March 8th is International Women’s Day, and Class A Drivers is celebrating by honoring the Women in Trucking organization. As many in the trucking industry are aware, a shortage of truck drivers threatens the ability to keep basic consumer prices low for people all across America. Women in Trucking has been dedicated to filling that shortage by helping women become truck drivers.
Women are currently about 7.89 percent of the total driver population, and there are many issues that prevent or impede their ability to join the ranks of other truck drivers. One of the most prominent issues is the stigma of being a truck driver.
Class A Drivers understands that truck drivers are a brilliant combination of adventure seekers and hard workers. Unfortunately the career still carries the stigma of being filled with rude or messy male truck drivers. While truckers of both genders are rarely like this, the public image has disincentivized women from getting their CDL and hitting the road.
Like Women in Trucking, Class A Drivers is doing our part to erase that stigma and reveal truck drivers as consummate professionals. We encourage any women considering truck driving to read our Become a Truck Driver guide to learn more about this career.
Other issues that are specific to women include the following:
- On-the-Job Training – After receiving a Commercial Driver’s License, most trucking companies require new drivers to team up and drive with a trainer. This means staying on the road for a month or more in one truck. Understandably, many women don’t wish to drive with a dude they just met in a truck with only a bunk bed in a single sleeper berth. Women can find companies with women trainers, but this option should be more available.

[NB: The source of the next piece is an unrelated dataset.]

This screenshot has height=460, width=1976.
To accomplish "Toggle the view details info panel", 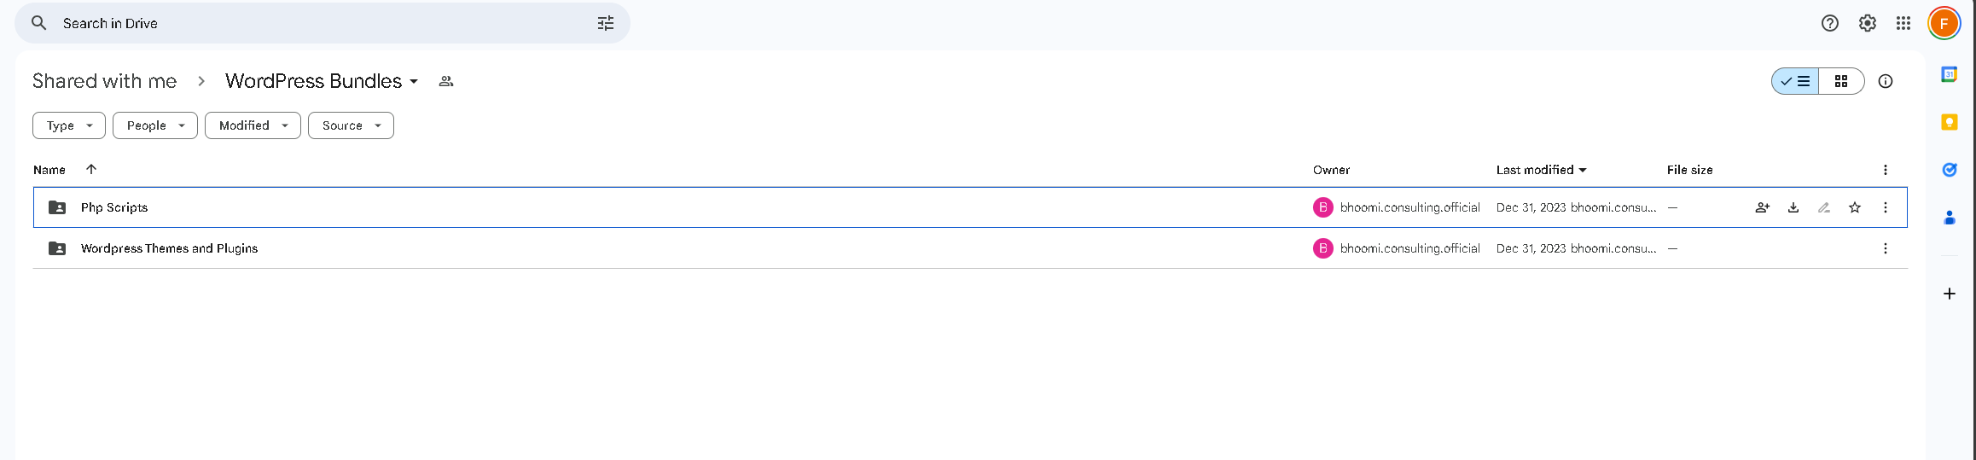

- Safe, Well-Lit Parking – This isn’t only an issue for women, but it disproportionately affects them. Occasionally, it can be difficult to find parking on the road when your driving hours are up. Women, particularly, may be the targets of assault or robbery when going between the truck stop and their truck in the dead of night. It’s crucial to support the building of more safe parking if we want to encourage more women to enter the trade.
- Sexism– While most trucking companies are not staffed by blatant misogynists, there are still barriers for many women regarding their gender. A few bad apples can ruin a woman’s opportunity to get a high-paying career if they are dismissed just based on being a woman. This is why it’s so important to have organizations like Women In Trucking to advocate on their behalf.